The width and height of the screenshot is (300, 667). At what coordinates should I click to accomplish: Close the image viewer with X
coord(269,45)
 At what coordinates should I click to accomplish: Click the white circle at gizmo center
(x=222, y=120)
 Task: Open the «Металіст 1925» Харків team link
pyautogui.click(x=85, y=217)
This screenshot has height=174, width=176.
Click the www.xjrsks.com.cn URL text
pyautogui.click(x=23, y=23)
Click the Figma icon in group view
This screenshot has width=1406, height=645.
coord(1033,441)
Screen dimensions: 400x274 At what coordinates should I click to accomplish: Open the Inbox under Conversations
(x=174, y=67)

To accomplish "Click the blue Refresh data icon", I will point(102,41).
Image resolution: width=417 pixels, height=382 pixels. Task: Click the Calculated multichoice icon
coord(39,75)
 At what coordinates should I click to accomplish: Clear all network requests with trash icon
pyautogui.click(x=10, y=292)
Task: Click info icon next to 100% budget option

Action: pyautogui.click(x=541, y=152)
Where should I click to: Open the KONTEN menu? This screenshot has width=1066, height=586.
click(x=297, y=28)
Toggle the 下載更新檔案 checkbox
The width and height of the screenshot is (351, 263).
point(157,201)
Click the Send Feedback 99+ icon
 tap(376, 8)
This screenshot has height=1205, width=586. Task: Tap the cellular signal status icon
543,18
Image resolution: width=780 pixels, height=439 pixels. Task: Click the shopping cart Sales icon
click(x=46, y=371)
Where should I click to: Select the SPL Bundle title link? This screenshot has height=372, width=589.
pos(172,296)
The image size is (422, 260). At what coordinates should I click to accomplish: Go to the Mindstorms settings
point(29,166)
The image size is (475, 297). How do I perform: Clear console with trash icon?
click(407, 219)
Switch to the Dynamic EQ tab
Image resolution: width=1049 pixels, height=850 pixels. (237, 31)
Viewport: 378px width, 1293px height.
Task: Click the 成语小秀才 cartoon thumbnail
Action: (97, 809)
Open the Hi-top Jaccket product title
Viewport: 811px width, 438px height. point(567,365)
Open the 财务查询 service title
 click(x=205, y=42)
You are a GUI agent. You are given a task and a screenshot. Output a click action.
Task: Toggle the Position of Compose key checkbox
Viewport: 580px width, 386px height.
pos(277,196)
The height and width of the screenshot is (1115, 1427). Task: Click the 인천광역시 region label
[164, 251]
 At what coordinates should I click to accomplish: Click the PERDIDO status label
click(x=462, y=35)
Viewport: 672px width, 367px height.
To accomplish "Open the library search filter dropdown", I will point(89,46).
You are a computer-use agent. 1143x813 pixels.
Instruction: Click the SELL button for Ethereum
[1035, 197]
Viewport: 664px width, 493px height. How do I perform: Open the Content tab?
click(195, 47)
++++++
§ THE PROBLEM:
Copy out each line of the listing that holds the string "agent".

§ EXERCISE OUTPUT:
You are a GUI agent. You are given a task and a screenshot. Output a click action.
You are a computer-use agent. 1143x813 pixels.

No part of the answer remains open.